## WHAT YOU WILL DO
Read the lines of the data below and retrieve those with "input".

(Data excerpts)
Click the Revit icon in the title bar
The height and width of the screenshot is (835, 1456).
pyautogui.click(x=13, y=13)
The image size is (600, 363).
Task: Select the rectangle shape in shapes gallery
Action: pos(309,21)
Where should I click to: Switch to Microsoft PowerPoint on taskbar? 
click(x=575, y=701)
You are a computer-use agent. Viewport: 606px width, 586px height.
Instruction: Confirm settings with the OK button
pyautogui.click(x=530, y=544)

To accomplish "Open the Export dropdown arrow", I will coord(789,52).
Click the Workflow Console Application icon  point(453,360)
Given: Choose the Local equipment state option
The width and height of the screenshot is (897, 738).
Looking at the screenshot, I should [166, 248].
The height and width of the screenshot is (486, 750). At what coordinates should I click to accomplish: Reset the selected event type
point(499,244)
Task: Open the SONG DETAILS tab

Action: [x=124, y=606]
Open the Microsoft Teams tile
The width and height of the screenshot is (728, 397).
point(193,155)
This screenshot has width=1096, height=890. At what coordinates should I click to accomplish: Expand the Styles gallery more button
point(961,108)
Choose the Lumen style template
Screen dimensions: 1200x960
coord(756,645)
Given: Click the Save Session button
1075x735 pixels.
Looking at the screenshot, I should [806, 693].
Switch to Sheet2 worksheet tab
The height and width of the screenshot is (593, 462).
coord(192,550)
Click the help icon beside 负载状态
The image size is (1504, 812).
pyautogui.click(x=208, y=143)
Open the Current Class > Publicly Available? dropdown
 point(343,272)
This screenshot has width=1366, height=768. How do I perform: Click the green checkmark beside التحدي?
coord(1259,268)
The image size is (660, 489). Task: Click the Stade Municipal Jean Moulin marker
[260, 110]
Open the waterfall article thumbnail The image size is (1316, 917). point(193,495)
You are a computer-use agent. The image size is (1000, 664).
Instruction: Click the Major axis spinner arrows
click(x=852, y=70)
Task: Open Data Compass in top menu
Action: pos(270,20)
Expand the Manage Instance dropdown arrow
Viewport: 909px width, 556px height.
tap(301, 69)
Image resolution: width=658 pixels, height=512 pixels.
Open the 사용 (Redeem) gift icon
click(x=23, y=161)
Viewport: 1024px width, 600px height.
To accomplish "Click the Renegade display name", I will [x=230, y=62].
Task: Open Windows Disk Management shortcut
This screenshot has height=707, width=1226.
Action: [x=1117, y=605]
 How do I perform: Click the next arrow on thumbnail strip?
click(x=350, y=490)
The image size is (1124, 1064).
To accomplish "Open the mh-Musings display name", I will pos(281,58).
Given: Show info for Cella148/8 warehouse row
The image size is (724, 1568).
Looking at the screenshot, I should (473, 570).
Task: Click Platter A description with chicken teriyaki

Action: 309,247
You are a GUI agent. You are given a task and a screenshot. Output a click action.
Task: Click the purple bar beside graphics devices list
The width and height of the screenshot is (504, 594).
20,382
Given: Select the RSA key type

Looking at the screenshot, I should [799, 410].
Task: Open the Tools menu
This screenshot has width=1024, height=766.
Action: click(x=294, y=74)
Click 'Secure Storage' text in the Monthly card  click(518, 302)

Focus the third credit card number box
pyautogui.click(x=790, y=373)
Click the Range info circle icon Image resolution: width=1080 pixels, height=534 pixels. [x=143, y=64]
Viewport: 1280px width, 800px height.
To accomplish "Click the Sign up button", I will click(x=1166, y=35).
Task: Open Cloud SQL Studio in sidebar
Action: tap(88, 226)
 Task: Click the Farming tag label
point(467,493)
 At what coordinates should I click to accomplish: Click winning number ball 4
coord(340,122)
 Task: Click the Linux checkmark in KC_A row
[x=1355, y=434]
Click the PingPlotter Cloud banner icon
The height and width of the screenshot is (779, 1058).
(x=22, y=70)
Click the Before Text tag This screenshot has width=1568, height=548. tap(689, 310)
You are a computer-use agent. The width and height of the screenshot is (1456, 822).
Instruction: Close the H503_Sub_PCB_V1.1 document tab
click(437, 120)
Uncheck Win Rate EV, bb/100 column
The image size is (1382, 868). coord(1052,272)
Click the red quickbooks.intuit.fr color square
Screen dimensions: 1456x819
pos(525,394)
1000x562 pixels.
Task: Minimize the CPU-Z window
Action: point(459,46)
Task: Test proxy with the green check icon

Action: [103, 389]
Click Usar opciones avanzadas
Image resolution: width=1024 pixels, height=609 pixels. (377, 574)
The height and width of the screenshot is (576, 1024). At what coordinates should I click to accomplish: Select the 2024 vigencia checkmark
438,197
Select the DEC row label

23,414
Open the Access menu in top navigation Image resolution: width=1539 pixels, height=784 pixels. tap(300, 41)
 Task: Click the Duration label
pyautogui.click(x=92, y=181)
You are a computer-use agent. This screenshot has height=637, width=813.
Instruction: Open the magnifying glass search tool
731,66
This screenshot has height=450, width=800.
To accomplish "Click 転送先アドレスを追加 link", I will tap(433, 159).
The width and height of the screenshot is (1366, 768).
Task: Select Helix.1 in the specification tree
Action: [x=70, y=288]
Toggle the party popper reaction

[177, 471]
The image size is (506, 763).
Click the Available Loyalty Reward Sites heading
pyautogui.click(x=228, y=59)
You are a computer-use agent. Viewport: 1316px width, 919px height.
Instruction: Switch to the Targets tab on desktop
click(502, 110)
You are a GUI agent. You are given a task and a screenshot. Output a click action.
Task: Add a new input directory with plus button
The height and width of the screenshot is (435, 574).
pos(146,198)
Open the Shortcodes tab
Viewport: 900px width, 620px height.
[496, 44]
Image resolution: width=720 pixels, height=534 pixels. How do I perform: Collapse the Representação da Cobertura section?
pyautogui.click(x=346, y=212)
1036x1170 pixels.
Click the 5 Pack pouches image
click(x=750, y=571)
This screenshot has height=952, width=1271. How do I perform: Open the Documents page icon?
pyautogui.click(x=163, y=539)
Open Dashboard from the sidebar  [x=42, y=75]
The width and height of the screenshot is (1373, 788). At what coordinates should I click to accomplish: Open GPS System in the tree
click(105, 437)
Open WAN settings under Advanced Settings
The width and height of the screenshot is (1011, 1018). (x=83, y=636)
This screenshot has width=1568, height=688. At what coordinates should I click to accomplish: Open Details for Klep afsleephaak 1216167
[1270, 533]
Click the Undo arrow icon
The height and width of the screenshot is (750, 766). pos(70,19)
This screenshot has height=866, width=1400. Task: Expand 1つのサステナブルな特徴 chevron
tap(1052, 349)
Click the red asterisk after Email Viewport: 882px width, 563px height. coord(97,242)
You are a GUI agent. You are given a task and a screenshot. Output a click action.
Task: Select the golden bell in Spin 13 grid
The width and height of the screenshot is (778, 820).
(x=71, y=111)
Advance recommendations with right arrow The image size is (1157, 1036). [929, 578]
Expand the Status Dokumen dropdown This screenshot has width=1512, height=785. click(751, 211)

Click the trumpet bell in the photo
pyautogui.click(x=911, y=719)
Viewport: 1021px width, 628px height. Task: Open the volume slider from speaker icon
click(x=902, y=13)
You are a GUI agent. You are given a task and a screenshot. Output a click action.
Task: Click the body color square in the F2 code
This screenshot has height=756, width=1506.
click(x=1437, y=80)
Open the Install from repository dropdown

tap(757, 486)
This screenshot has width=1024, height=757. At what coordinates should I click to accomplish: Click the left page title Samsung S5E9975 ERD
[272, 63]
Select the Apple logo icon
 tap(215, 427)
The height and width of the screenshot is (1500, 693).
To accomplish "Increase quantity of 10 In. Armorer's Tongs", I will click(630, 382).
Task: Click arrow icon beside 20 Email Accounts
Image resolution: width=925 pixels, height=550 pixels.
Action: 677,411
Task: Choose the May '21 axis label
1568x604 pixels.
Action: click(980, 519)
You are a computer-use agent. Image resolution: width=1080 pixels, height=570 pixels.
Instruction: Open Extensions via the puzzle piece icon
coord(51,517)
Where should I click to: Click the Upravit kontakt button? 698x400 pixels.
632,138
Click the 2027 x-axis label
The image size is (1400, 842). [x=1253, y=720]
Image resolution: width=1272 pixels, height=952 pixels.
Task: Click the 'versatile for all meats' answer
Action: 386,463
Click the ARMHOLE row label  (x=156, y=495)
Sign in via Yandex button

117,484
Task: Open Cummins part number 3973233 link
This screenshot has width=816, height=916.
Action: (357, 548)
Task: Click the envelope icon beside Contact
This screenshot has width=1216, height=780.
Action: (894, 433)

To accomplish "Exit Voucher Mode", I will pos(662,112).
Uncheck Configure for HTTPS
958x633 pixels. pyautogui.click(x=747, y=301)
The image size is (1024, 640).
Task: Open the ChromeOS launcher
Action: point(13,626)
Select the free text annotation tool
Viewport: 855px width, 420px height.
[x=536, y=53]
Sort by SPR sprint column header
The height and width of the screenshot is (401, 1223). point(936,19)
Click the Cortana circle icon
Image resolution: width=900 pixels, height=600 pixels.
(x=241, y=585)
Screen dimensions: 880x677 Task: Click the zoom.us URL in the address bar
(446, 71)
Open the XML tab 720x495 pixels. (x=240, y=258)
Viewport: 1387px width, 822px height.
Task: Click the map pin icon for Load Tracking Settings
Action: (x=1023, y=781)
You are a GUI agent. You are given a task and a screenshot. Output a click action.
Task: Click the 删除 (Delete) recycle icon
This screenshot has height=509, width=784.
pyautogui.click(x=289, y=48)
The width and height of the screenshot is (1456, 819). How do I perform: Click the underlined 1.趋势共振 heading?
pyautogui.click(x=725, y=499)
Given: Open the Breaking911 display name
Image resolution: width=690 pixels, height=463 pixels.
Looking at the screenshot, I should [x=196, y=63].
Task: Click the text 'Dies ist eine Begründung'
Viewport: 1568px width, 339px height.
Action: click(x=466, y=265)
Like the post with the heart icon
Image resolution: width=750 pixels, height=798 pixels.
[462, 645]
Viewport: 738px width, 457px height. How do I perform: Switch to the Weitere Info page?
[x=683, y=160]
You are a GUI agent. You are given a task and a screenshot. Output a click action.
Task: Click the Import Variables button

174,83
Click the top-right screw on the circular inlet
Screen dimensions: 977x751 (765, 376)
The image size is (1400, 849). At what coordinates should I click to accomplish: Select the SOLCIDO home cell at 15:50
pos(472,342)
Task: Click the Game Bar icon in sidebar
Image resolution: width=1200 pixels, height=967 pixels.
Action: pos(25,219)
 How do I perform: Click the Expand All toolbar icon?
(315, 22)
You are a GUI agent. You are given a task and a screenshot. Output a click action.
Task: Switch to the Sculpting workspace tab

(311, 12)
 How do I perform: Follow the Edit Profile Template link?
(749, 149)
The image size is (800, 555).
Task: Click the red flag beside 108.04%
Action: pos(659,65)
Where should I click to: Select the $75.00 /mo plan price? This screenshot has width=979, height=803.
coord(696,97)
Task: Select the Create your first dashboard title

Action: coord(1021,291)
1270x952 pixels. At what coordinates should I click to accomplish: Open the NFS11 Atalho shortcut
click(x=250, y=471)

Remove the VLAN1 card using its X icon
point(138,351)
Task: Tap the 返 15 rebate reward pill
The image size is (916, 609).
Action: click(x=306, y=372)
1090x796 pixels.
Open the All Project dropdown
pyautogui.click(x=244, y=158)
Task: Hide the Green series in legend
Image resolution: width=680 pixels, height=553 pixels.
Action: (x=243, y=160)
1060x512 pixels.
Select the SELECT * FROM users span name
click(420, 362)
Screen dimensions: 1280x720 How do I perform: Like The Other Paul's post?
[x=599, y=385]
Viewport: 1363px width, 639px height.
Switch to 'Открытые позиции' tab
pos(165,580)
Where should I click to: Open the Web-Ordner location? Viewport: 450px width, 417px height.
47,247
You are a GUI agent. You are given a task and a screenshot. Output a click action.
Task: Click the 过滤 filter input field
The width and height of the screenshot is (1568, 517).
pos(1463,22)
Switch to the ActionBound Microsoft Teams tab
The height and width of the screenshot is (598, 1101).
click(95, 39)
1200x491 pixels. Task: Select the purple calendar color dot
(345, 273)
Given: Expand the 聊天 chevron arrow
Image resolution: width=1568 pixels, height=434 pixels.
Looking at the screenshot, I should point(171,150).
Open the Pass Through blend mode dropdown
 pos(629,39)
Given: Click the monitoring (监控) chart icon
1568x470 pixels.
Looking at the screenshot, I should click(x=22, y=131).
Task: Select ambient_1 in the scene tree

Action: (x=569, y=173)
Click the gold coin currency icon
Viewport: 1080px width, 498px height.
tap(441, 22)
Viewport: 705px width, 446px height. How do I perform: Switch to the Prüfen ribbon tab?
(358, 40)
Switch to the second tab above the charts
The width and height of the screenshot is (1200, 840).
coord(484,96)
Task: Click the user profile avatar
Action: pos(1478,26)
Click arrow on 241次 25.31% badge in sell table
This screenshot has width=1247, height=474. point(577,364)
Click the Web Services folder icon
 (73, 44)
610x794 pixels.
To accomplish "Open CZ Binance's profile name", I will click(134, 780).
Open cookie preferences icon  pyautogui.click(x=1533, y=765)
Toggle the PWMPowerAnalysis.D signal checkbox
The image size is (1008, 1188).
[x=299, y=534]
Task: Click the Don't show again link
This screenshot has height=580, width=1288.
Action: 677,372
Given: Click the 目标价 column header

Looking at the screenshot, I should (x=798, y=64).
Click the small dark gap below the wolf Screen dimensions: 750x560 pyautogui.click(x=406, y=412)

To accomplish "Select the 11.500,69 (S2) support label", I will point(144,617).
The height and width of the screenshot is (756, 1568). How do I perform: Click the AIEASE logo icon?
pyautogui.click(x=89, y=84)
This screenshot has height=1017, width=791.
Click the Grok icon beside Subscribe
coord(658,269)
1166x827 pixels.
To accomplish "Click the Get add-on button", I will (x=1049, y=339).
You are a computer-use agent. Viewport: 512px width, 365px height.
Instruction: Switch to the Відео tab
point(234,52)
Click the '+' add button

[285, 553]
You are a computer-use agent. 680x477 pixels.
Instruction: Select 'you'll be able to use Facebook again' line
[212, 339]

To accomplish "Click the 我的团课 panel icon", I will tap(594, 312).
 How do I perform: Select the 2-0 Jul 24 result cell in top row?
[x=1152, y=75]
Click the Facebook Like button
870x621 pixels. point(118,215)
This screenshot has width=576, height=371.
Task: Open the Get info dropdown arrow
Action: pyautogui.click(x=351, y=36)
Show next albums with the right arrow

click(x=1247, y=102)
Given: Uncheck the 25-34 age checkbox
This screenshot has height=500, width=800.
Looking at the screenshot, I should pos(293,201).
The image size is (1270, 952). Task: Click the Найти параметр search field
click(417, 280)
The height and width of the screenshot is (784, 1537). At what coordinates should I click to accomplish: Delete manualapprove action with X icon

## SOLUTION TO THIS PROBLEM
Task: Add a new input directory with plus button
Task: Click the 过滤 filter input field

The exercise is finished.